Thus he was able to send out into the world a number of good, strong, prosperous workmen who would otherwise have drifted into being wasters.

And from his little effort in Portsmouth sprang up similar ragged schools and boys' clubs in different parts of the Kingdom.

So he did as much by his thrift as many have done by saving their millions.

* * * * *

HOW A POOR BOY BECAME RICH.

"How can I ever succeed in becoming great and rich? It is impossible.
I am only a poor boy!"

That is what a lad said to me. I was able to restore him to greater hopefulness by saying:

"Nothing is impossible if you make up your mind to do it. Many a great man who is alive to-day began as a poor boy like yourself, with no help besides his own wits and pluck."

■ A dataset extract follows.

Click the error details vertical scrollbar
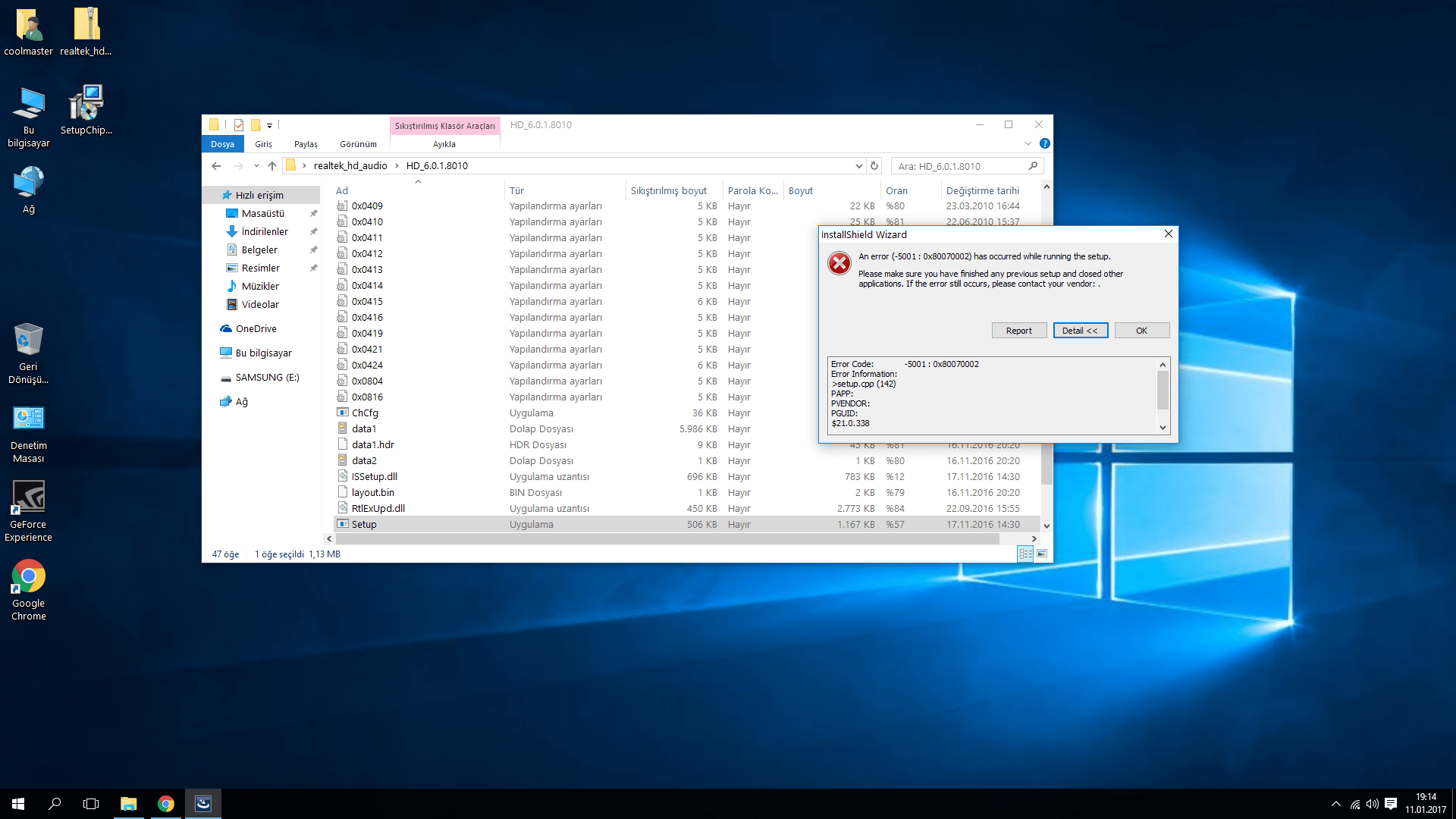Image resolution: width=1456 pixels, height=819 pixels. point(1163,391)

Then I told him about Sir William Arrol. At nine years of age he went to work as a "piecer" in a cotton factory. A few years later he became apprenticed to a blacksmith. He worked hard and well, and was very steady, so that at the age of twenty-three he found himself foreman in Messrs. Laidlaw's boiler works in Glasgow. Like a Scout, he was thrifty, and in five years of this employment he saved up 85 Pounds of his wages, and with this sum he started a business of his own.

At first he made boilers and girders, and then, as his business grew bigger, he took up bridge-building.